» Action item
Make an exact copy of the listing, without images.

» Entries supplied

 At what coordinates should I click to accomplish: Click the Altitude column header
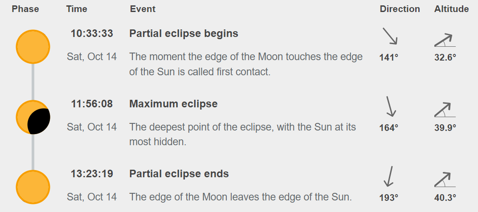pos(451,9)
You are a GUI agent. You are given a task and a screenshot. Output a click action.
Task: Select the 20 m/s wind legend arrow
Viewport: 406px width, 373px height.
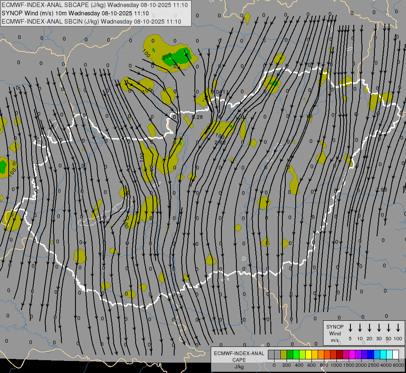[x=370, y=328]
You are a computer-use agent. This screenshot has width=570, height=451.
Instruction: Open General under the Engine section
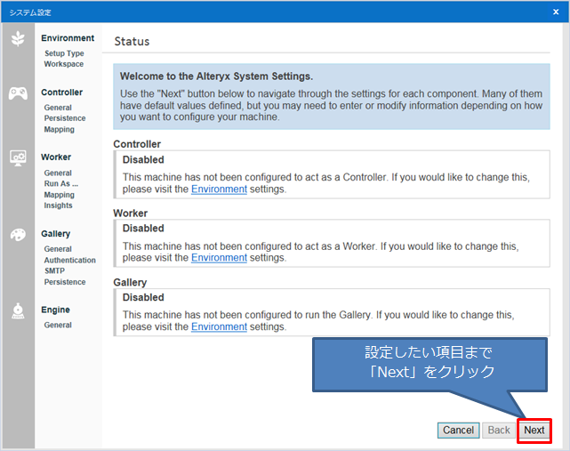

» Written solution
 At what coordinates should I click to accomplish: Click the Altitude column header
pos(451,9)
You are a GUI agent. You are given a task and a screenshot. Output a click action.
Task: Select the 20 m/s wind legend arrow
Viewport: 406px width, 373px height.
[x=370, y=328]
You are a computer-use agent. This screenshot has width=570, height=451.
Instruction: Open General under the Engine section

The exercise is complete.